Entonces exige a los practicantes que hubieran disecado el mismo día o en la víspera, lavárselas meticulosamente en una solución de cloruro de calcio, antes de cualquier reconocimiento vaginal.

El resultado fue magnífico.

Mas, contrariando las evidencias, obstetras y cirujanos, por vanidad o envidia, rechazaron aquel enorme progreso. Klein lidera el coro de enemigos del nuevo método. Sólo cinco médicos apoyan al húngaro. “Cuando se haga la Historia de los errores humanos -escribe uno de ellos- difícilmente se encontrará ejemplos de esta clase y asombrará que hombres tan competentes, tan especializados, pudiesen, en su propia ciencia, ser tan ciegos, tan estúpidos".

Denigrado por enfermos, estudiantes y enfermeros, Semmelweis se derrumba. La desastrosa moral de sus detractores es tan baja y estridente que el escándalo obliga a una segunda destitución.

Dispuesto a olvidar la medicina vuelve a su país.

Después de un letargo acepta el ofrecimiento del doctor Birley, responsable de la Maternidad de San Roque en Budapest. Eso sí, estará prohibido hablar de lavarse las manos. Ahí escribe su obra maestra: La etiología de la fiebre puerperal.

Birley fallece y a él le corresponde reemplazarlo. Ahora el camino parece propicio a sus reformas. Sin embargo, nada diplomático, publica Carta abierta a los profesores de obstetricia:“¡Asesinos! Llamo a los que se oponen a las normas que he prescrito para evitar la fiebre puerperal.”
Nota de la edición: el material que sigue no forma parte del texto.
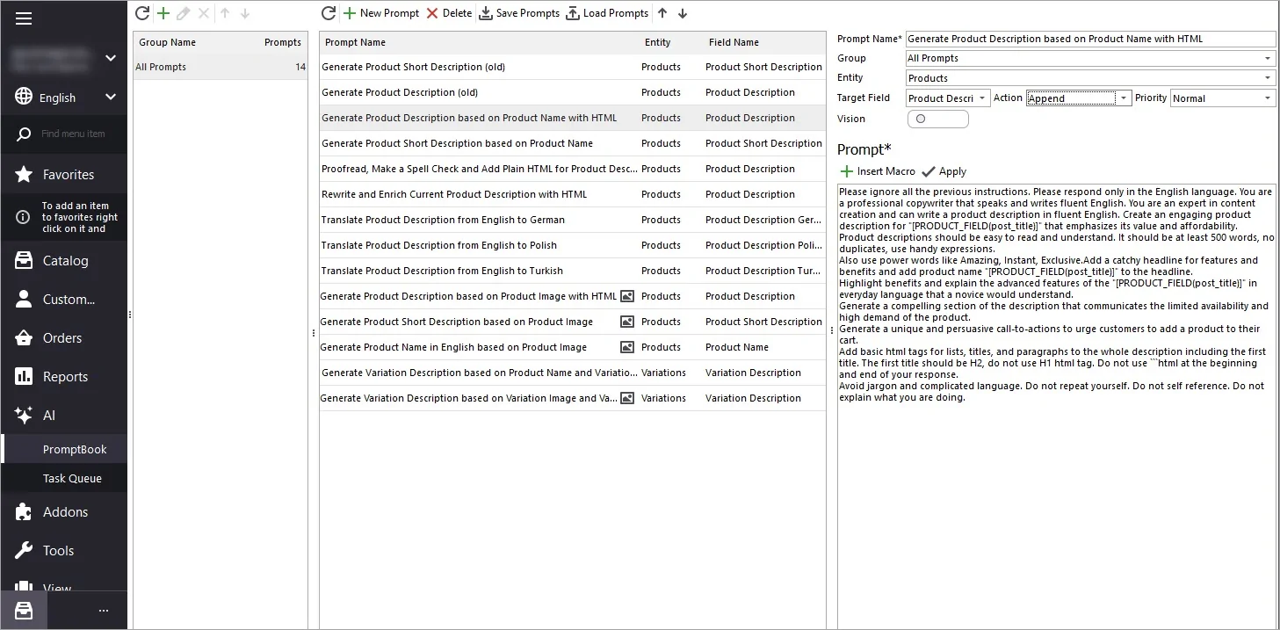Click the Delete prompt button
This screenshot has width=1280, height=630.
[449, 13]

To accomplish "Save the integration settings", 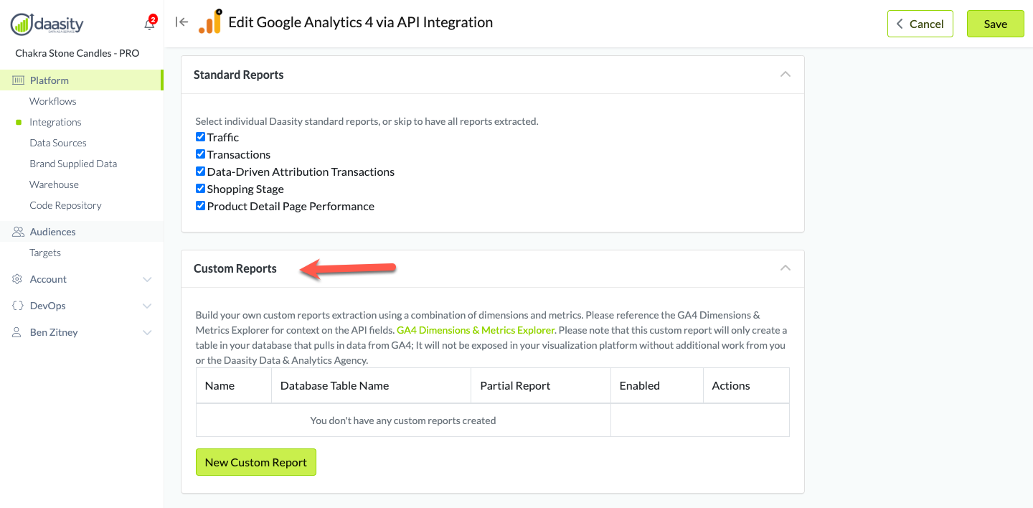I will pos(995,24).
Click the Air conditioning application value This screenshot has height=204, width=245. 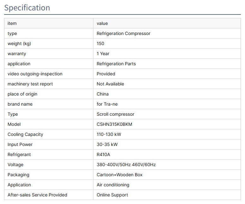click(113, 185)
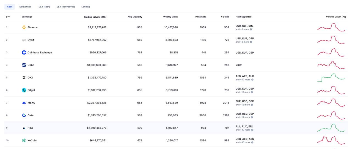Click info icon beside OKX's +43 more fiat
Viewport: 352px width, 149px height.
click(x=252, y=80)
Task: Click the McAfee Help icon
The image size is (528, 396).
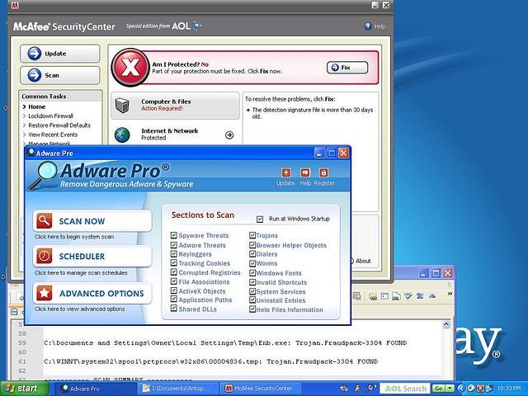Action: (x=369, y=26)
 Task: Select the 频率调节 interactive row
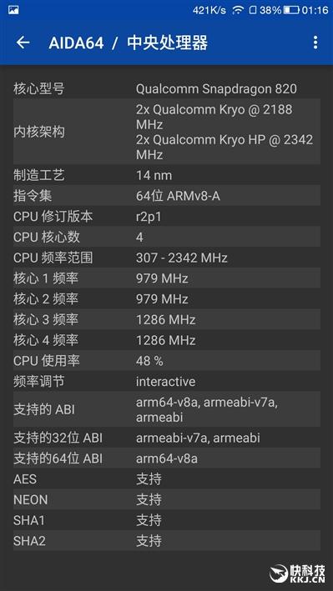tap(167, 382)
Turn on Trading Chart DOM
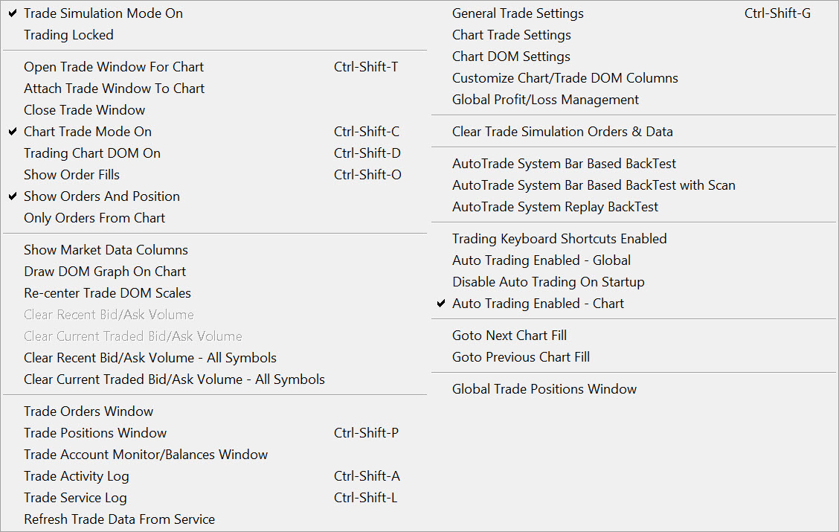The width and height of the screenshot is (839, 532). pyautogui.click(x=91, y=153)
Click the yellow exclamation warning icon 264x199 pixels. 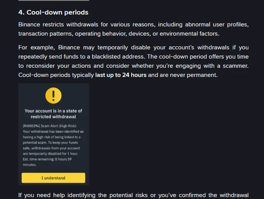(x=53, y=95)
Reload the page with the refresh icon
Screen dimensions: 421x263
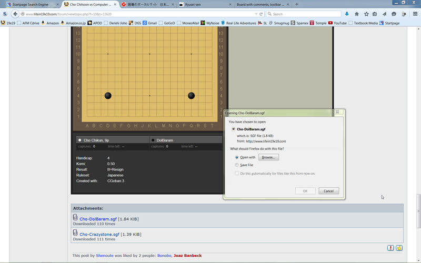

Reactivados los rencores: sus indicaciones son omitidas y se infecta deliberadamente a parturientas sólo por la canallesca complacencia de mostrarlo errado. En esa coreografía infame, el Municipio se negó a pagar cien sábanas; “una compra inútil pues muy bien pueden atenderse varios partos seguidos en las mismas sábanas”, declaró un concejal.

El doctor Arneth –entusiasta de la causa- se propone defenderla en París, y con enormes sacrificios llega a la Ciudad Luz donde oye decir al célebre Dubois:

“Esta teoría de Semmelweis que provocara violentas polémicas en los medios obstétricos, parece estar absolutamente abandonada. Quizá contenía algunos buenos principios, pero su aplicación era tan dificultosa que hubiera sido necesario, en París, tener meses en cuarentena al personal de los hospitales y todo eso para un resultado dudoso.”

Sin nada que hacer ante el oráculo de la ginecología francesa, Arneth resuelve regresar.

Fue el golpe de gracia para Semmelweis . Comienza a padecer alucinaciones y es internado. Tras cierta mejoría, va al pabellón de anatomía y con el bisturí se hiere mientras abre un cadáver. Delirante, lo trasladan a Viena, directamente al manicomio.

Allí murió el "salvador de las madres" e incomprendido pionero de la antisepsia clínica, vindicado en décadas posteriores por Pasteur al establecer la irrefutable verdad microbiana.

¡Tanto sufrimiento e infortunios sólo por pedir un poco de aseo!